Of course, the second the beautification of the barrier is complete, the Israelis, who bulldozed and confiscated countless acres of Palestinian land to build the wall, cut off thousands of farmers from their sole livelihood and, in one example, surrounded a single Palestinian family home in a mini-wall, will sit down for a meaningful conversation with their new Palestinian friends about the route of the finished barrier! I was also chastised by Edelson for being less than “civil” in my response to him.
“There is nothing you can do aesthetically,” I wrote in my reply to Edelson, “which will make this wall benign. There is no making it ‘better’. Want a big picture of the wall? Here's one attached. Do you think a nice mottled green would help it blend in to the indigenous landscape nicely? Or perhaps some arches and battlements for a more traditional medieval flavor?”

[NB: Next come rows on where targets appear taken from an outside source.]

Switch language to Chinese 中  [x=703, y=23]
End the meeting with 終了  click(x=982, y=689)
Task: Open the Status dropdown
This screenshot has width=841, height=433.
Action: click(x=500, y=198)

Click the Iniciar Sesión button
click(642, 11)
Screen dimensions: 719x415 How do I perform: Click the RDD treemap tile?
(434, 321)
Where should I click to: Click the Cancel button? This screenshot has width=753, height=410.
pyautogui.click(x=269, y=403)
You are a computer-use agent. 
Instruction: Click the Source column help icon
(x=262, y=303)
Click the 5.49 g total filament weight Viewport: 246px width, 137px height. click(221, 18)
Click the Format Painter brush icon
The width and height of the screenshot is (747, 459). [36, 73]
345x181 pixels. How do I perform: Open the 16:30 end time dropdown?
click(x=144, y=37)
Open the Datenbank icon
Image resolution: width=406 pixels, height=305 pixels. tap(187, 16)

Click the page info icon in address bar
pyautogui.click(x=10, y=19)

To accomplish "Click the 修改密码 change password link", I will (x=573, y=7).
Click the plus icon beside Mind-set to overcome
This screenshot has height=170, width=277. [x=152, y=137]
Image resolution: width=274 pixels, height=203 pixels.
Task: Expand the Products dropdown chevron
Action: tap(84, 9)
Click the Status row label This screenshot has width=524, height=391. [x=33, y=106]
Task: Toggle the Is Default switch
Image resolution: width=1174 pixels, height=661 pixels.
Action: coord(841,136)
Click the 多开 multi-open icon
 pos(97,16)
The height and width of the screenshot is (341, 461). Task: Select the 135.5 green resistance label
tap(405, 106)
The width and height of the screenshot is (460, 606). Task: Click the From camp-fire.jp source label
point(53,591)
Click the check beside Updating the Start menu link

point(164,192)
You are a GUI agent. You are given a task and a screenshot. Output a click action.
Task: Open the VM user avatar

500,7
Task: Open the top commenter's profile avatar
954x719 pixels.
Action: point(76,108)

This satellite image of Qalqilya and Israel's West Bank Barrier surrounding the city was taken on 7 June 2003. The progress of construction of the barrier can clearly be seen, ultimately cutting off residents from their surrounding agricultural land. See here for before & after images. (Photo: Space Imaging/NTA Space Turk) |
“If you actually intend to actually write an article arguing for this monstrous whitewashing of a visible human rights violation -- and it says so much about the state of ignorance in America that you are even thinking of it or if indeed there is any likelihood any serious newspaper would print it -- I would suggest you first get on a plane and go visit Qalqiliya and Rafah and see the reality for yourself. Speak to the people who live there. See how the thing plays out on the ground.”
“What you propose -- using art to serve the interests of what is a dictatorship for the 3.2 million Palestinians who didn't vote for the system that rules over them -- follows in the footsteps of Leni Riefenstahl and Richard Wagner. While I totally concur with your point about the need for civil responses to civil questions, there was nothing "civil" about your enquiry. It was a perfect example of 21st century barbarism.”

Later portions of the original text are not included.